Jan 26, 2024 - Politics & Policy

Another longtime House Democrat announces retirement

Rep. Dutch Ruppersberger. Photo: Tom Williams/CQ Roll Call.

Rep. Dutch Ruppersberger (D-Md.) on Friday became the latest veteran House member to announce plans to retire from Congress at the end of this year.

Why it matters: It builds on an already historic exodus of lawmakers following a chaotic year that saw the first protracted speaker election in over a century, the first ever removal of a speaker — and little lawmaking.

What he's saying: Ruppersberger said in a statement that retiring was an "incredibly difficult decision," because "now more than ever, Congress needs thoughtful, end-game representatives like me – members who care more about constituents and our country and less about cable news hits."
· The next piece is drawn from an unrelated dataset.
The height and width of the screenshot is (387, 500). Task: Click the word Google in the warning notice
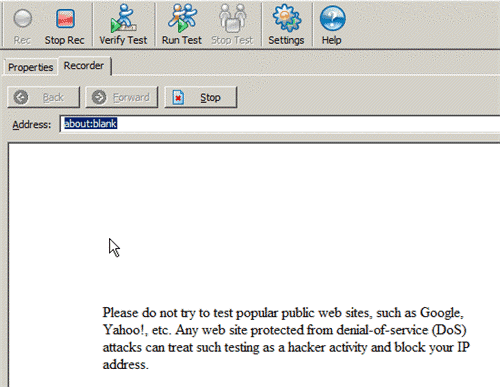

  • "But it is time to pass the torch to a younger generation of leaders and I am looking forward to spending more time with my family," he said.
  • Ruppersberger has served in Congress more than two decades and was the top Democrat on the House Intelligence Committee from 2011 to 2015.

The big picture: Ruppersberger makes nearly two dozen Democrats not seeking reelection this year – nearly half of whom are running for higher office – in addition to 18 Republicans.

  • He joins several other veteran lawmakers retiring, including Reps. Earl Blumenauer (D-Ore.), Anna Eshoo (D-Calif.), Grace Napolitano (D-Calif.) and Rep. Dan Kildee (D-Mich.), a member of Democratic leadership.
  • Republicans, for their part, are also losing several longtime, high-ranking members, including House Financial Services Committee Chair Patrick McHenry (R-N.C.) and Appropriations Committee Chair Kay Granger (R-Texas).

The intrigue: Ruppersberger's remark about limelight-seeking members reflects a widespread concern among his colleagues about the record number of House retirements this year.

  • Lawmakers in both parties have told Axios they worry that retiring institutionalists will be replaced by political animals with little regard for compromise or statesmanship.

What's next: Ruppersberger's district, which covers much of the area north of Baltimore, is heavily Democratic and unlikely to change hands in the general election.

  • Like others in solidly blue seats who are retiring this year, such as Rep. John Sarbanes (D-Md.) and Sen. Ben Cardin (D-Md.), Ruppersberger's retirement may kick off a fierce Democratic primary to replace him.